From the listing below, reproduce word for word the part that opens with the line containing "You are a computer-use agent." and closes with the line containing "Instruction: Open the issues icon in header"; reproduce nothing else.

§ **EXTRACTED INFORMATION**:
((
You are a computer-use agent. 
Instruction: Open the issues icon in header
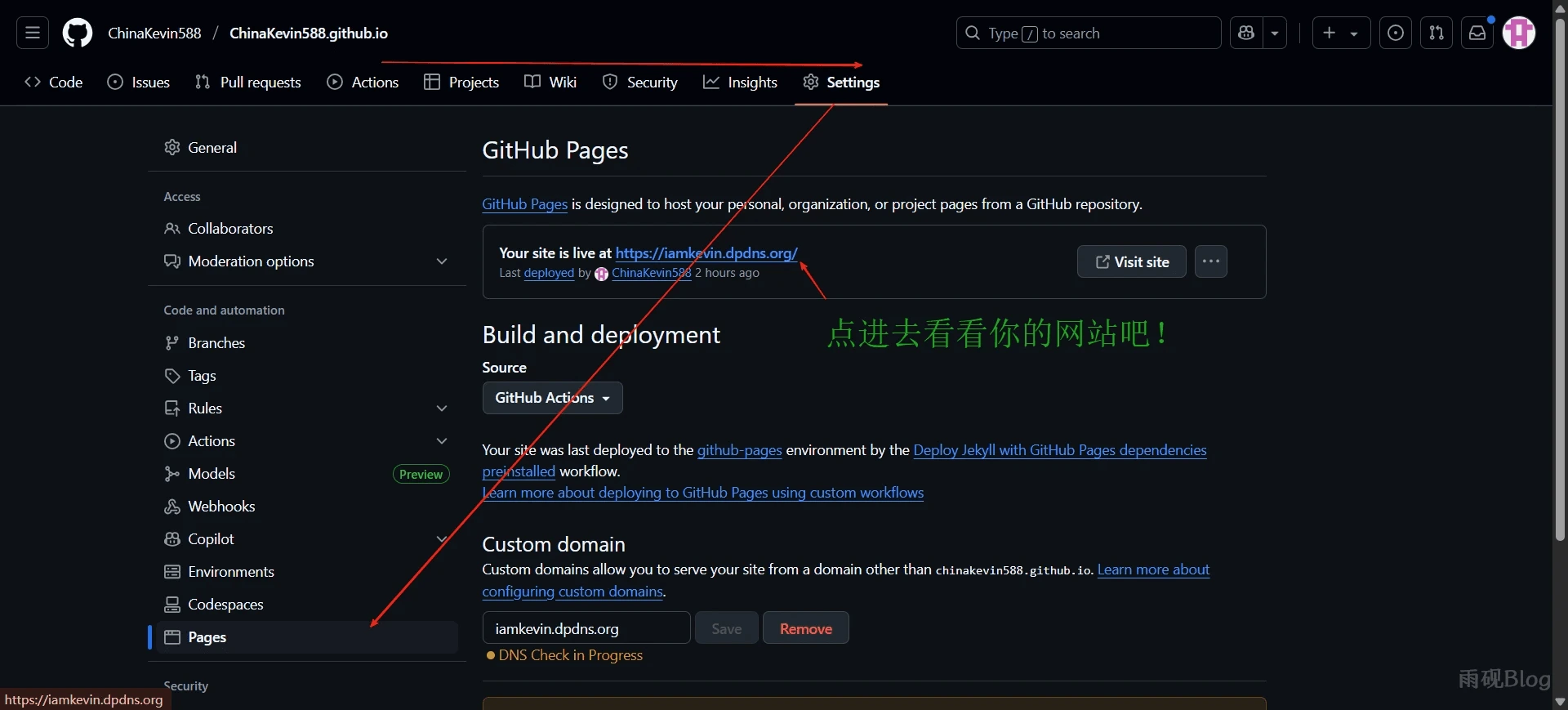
))
((
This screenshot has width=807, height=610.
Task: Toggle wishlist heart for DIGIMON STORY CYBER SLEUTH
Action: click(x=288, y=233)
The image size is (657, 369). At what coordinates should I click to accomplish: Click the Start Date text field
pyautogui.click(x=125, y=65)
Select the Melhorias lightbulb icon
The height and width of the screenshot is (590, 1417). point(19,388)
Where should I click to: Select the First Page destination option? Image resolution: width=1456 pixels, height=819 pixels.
))
((
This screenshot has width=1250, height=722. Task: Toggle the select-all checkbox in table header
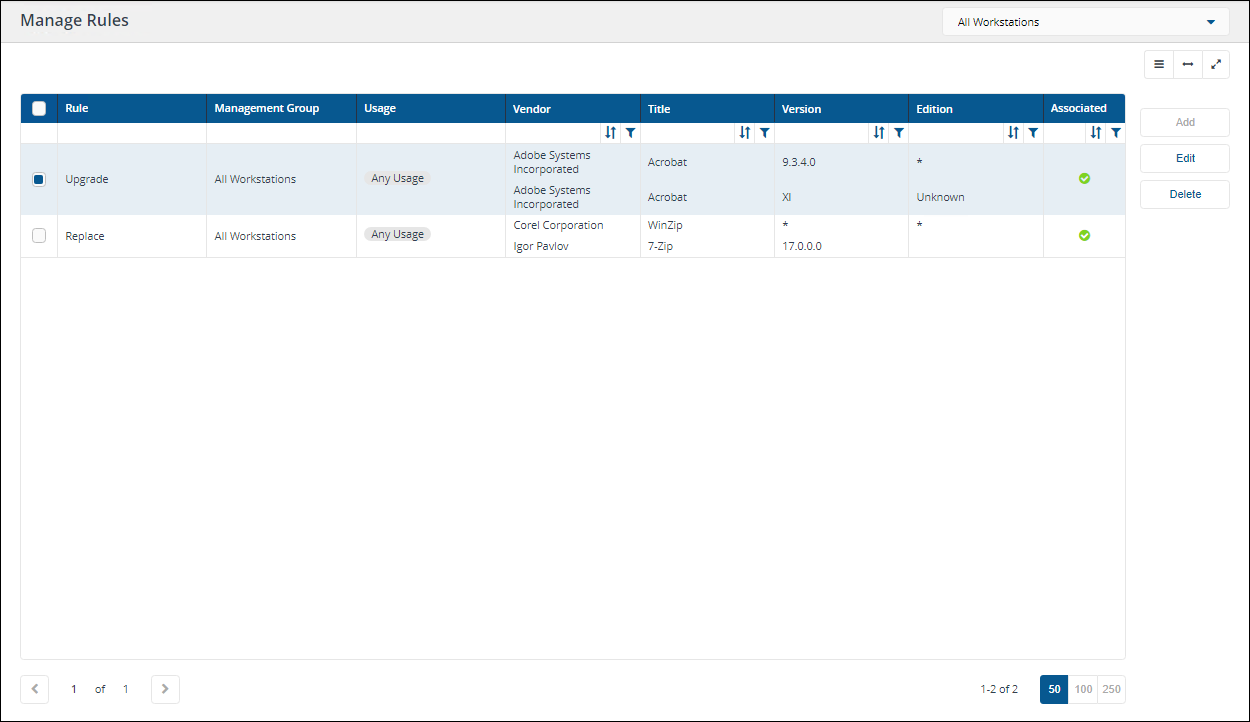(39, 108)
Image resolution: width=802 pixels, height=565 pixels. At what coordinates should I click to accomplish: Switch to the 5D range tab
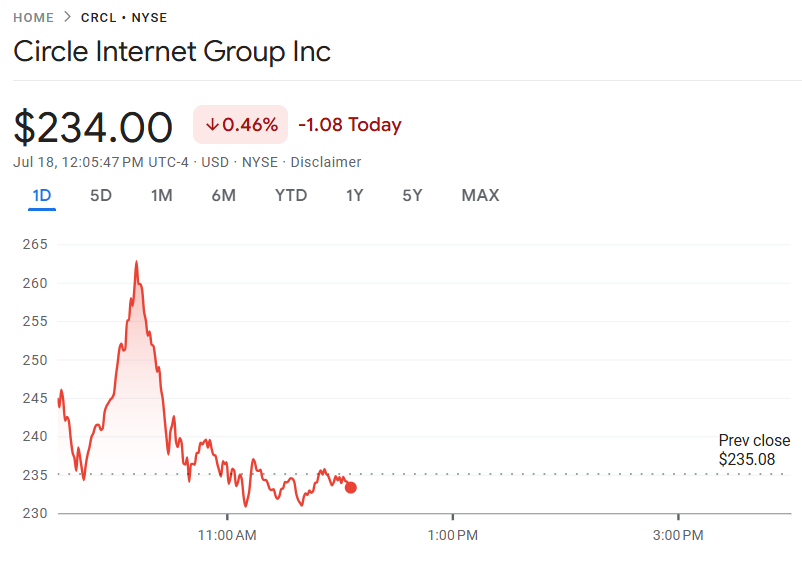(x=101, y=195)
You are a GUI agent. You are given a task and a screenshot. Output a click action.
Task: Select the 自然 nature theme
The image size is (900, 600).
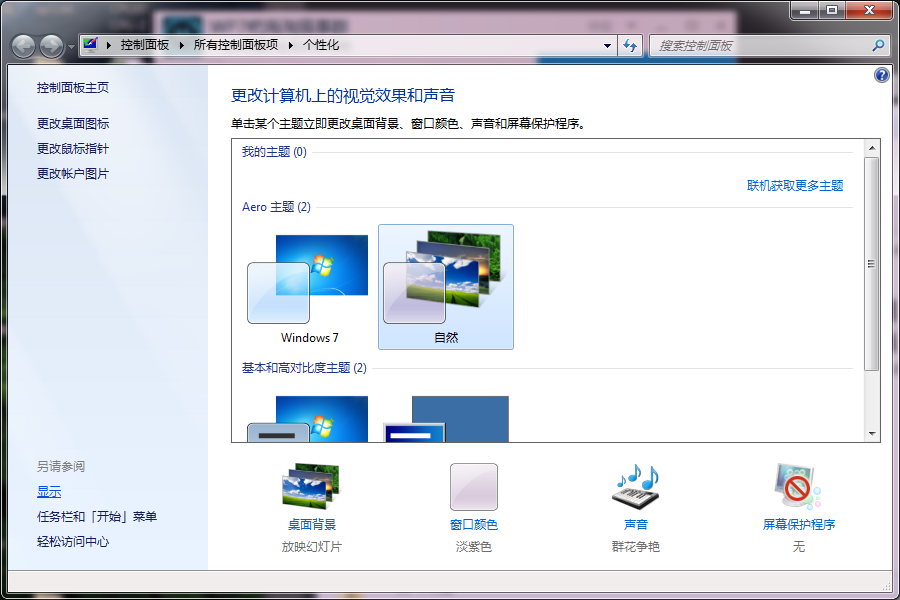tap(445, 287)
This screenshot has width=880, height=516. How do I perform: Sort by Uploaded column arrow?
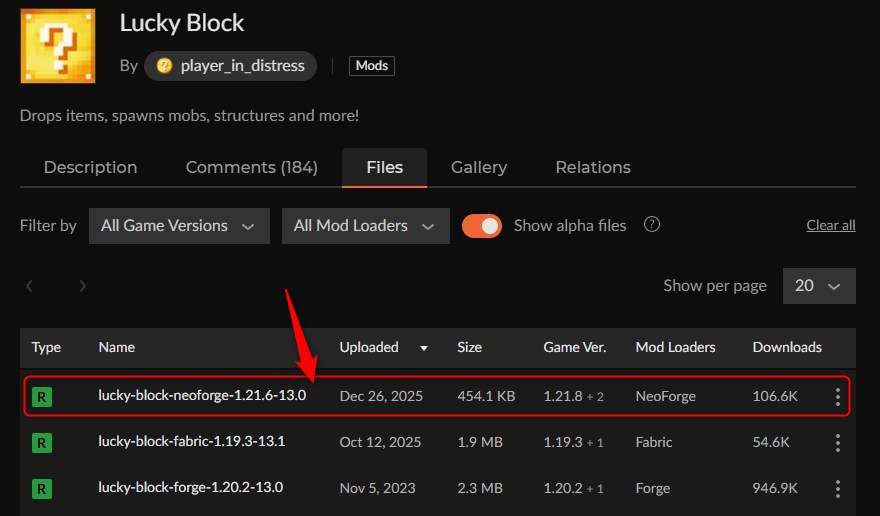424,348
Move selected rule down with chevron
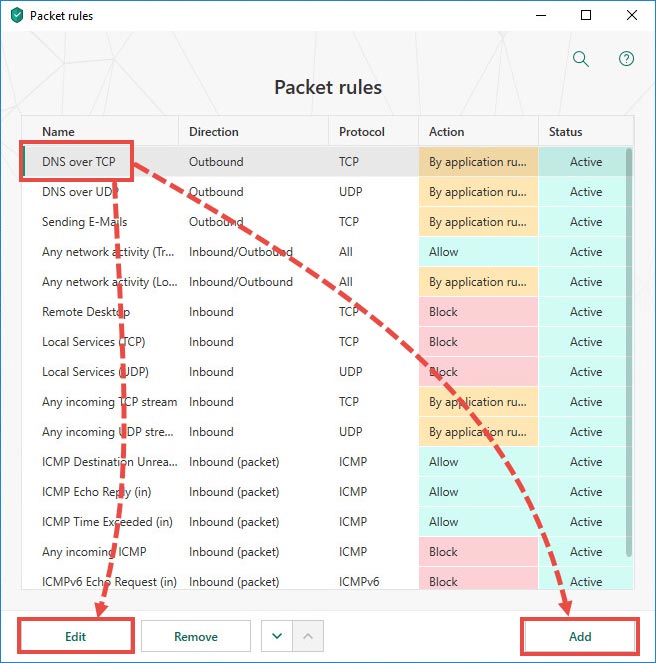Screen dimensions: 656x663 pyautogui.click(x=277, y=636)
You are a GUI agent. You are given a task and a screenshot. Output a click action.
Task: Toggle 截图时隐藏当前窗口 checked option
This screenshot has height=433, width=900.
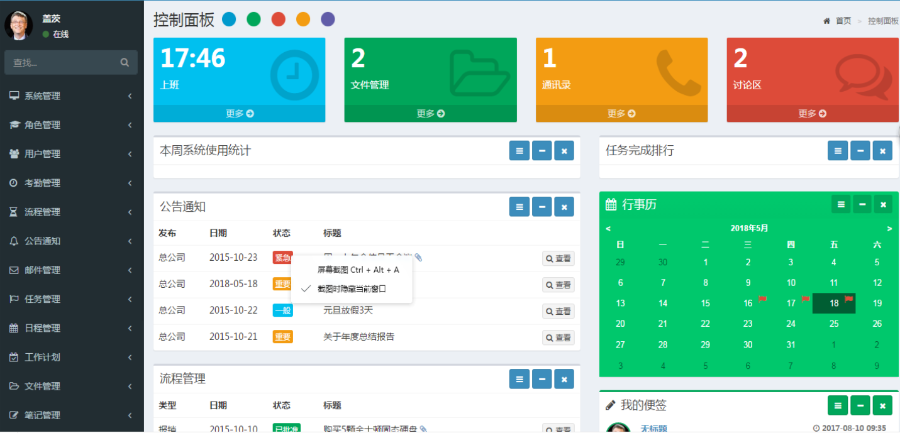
))
§ **EXPECTED OUTPUT**:
You are a computer-use agent. 
Instruction: Open the issues icon in header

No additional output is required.